Editorial
Opinión
Texto en el que el autor aboga por ideas y saca conclusiones basadas en su interpretación de hechos y datos

Restringir en exceso el crédito no beneficia a nadie

Los últimos datos muestran que la contracción avanza en España mientras que en el resto de la eurozona resiste

Christine Lagarde
La presidenta del BCE, Christine Lagarde, en Colonia (Alemania), el pasado 16 de mayo.THILO SCHMUELGEN (REUTERS)

El fenómeno de la contracción del crédito que está experimentando la economía es consecuencia de dos variables: un retroceso de la demanda, motivado por el encarecimiento del precio del dinero, y una restricción en la oferta, fruto no solo del endurecimiento de la política monetaria, sino también de una mayor prudencia a la hora de gestionar el riesgo. Aunque se trata de una tendencia generalizada, su ritmo no es homogéneo en toda Europa. Los últimos datos del BCE muestran que la caída está siendo especialmente acusada en España, mientras el resto de la eurozona resiste a la tendencia. El crédito a los hogares españoles en el mes de abril retrocedió un 0,8% interanual, frente al crecimiento del 2,5% registrado en el conjunto de la zona euro, mientras que la financiación a las empresas cayó un 0,6%, cifra que contrasta con un crecimiento del 4,6% de media en la eurozona. En el caso de la financiación empresarial, es el primer retroceso interanual desde marzo de 2022.
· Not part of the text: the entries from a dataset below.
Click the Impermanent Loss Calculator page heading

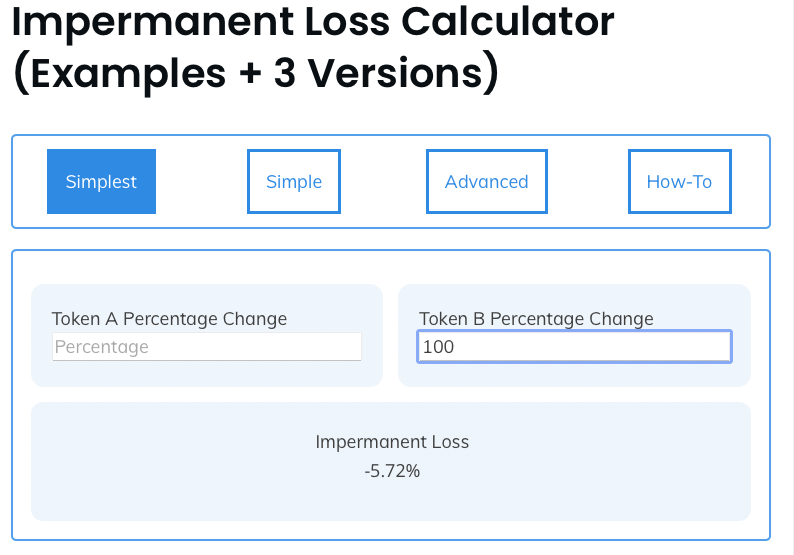[313, 22]
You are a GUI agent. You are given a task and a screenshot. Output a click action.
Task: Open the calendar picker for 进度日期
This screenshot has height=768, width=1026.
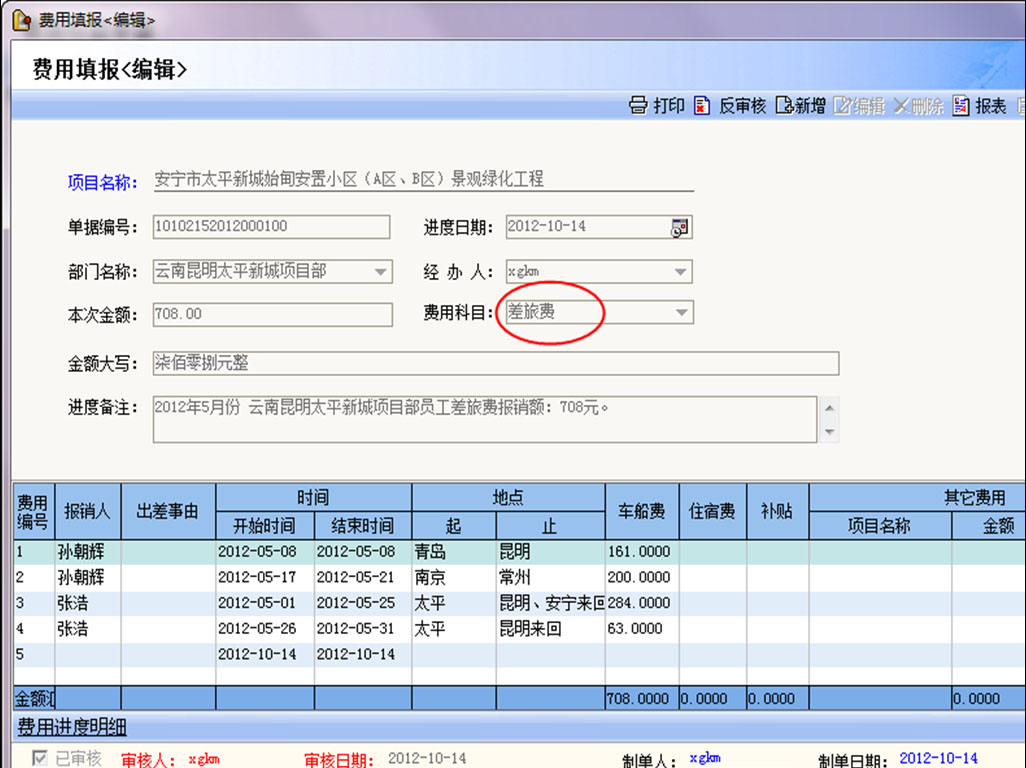coord(680,228)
El giro de la política monetaria europea iniciado el año pasado por el BCE, y las sucesivas alzas de los tipos de interés en que se ha traducido, puso fin de un día para otro a la era del crédito barato y de las facilidades de financiación, al tiempo que abría una etapa de más austeridad, mayores exigencias en términos de riesgo crediticio y condiciones contractuales bastante más severas. Este cambio, que se ha traducido en un progresivo cierre del grifo del crédito en las entidades financieras, no ha sido solo consecuencia de la política monetaria y de la incertidumbre económica, sino también de una normativa que obliga a la banca a gestionar el crédito de forma responsable, lo que implica realizar una evaluación en profundidad de la solvencia de los clientes para asegurarse de que podrán afrontar el pago de las cuotas a lo largo de la vida del préstamo.

A este escenario se ha sumado la crisis de la banca regional en EEUU y la caída de Credit Suisse en Europa, que han lanzado un mensaje inequívoco al sector, y que explican que el ritmo al que los bancos están endureciendo el crédito sea el más rápido desde la crisis de deuda soberana de 2011.

Pese a todos estos factores, el comportamiento del crédito en España está siendo más cauto de lo que a priori parecen exigir las condiciones tanto del mercado como de la propia economía. Aunque la banca debe gestionar su riesgo con prudencia, la salud de los balances y unos márgenes mucho más generosos que en los últimos años apuntan a una capacidad de maniobra con cierta holgura a la hora de conceder el crédito. Renunciar a ella en exceso puede contribuir a un progresivo deterioro de la economía que no favorece a nadie.